EXERCISE DIRECTIONS:
I need the lines from the one holding "Toggle center text alignment" to the last line of the data below repeated exactly, both included, without pictures.

══════════════════════════════

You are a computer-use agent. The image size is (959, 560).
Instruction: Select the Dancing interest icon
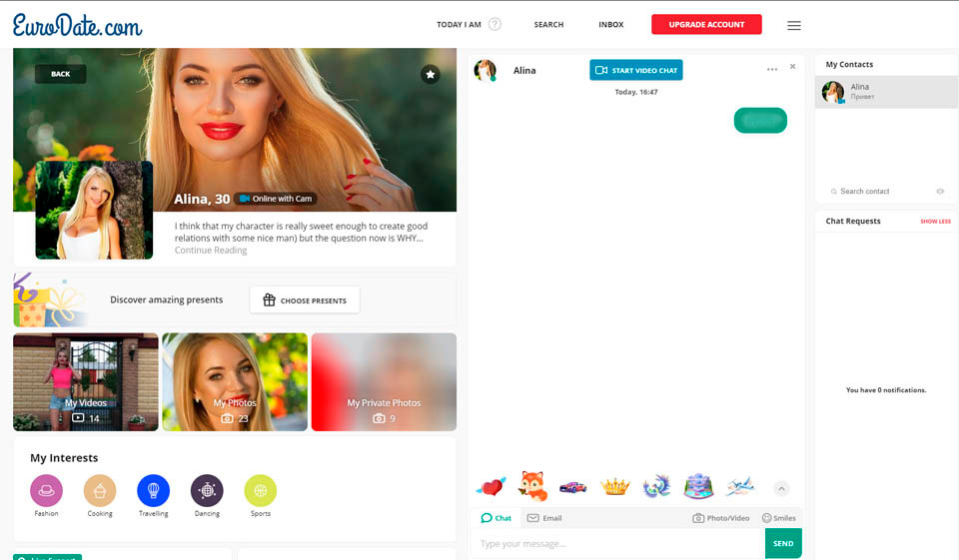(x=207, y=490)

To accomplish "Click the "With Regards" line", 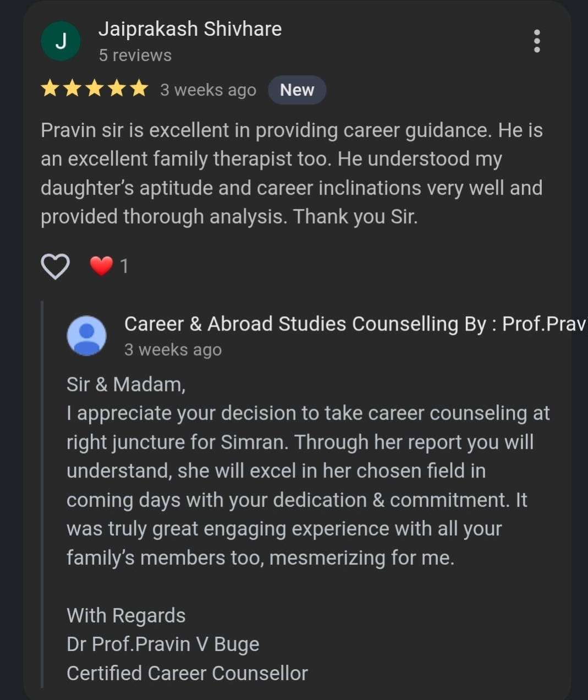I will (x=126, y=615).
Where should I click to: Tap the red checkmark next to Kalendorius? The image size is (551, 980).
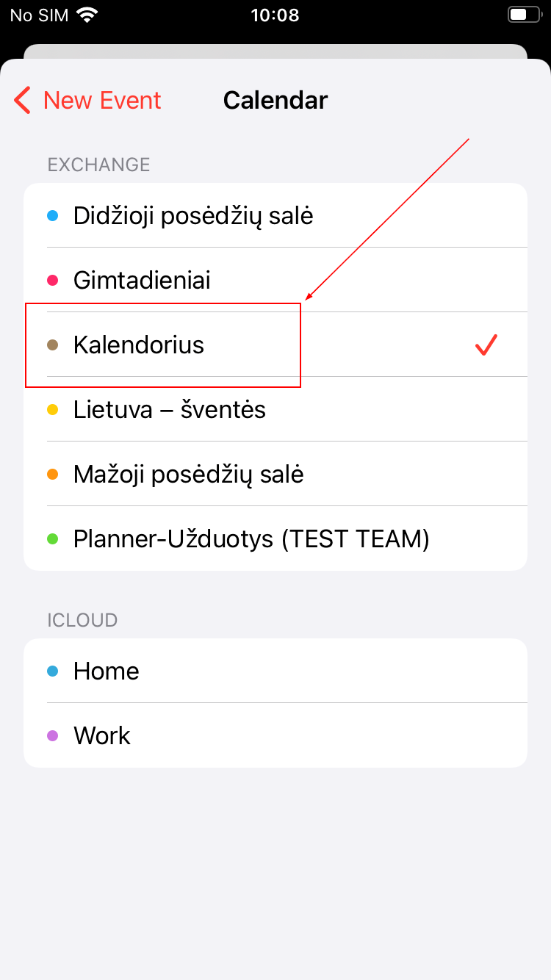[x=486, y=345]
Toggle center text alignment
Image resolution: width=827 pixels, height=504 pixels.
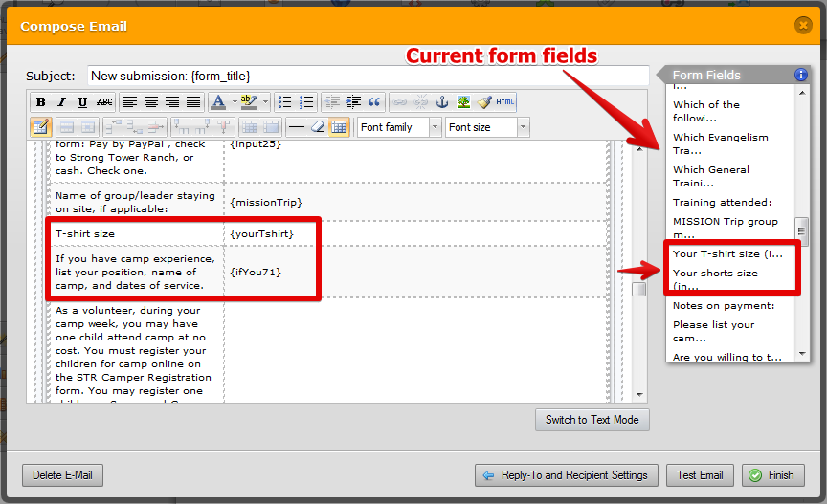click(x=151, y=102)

══════════════════════════════

EXERCISE RESPONSE:
Toggle center text alignment
Image resolution: width=827 pixels, height=504 pixels.
click(x=151, y=102)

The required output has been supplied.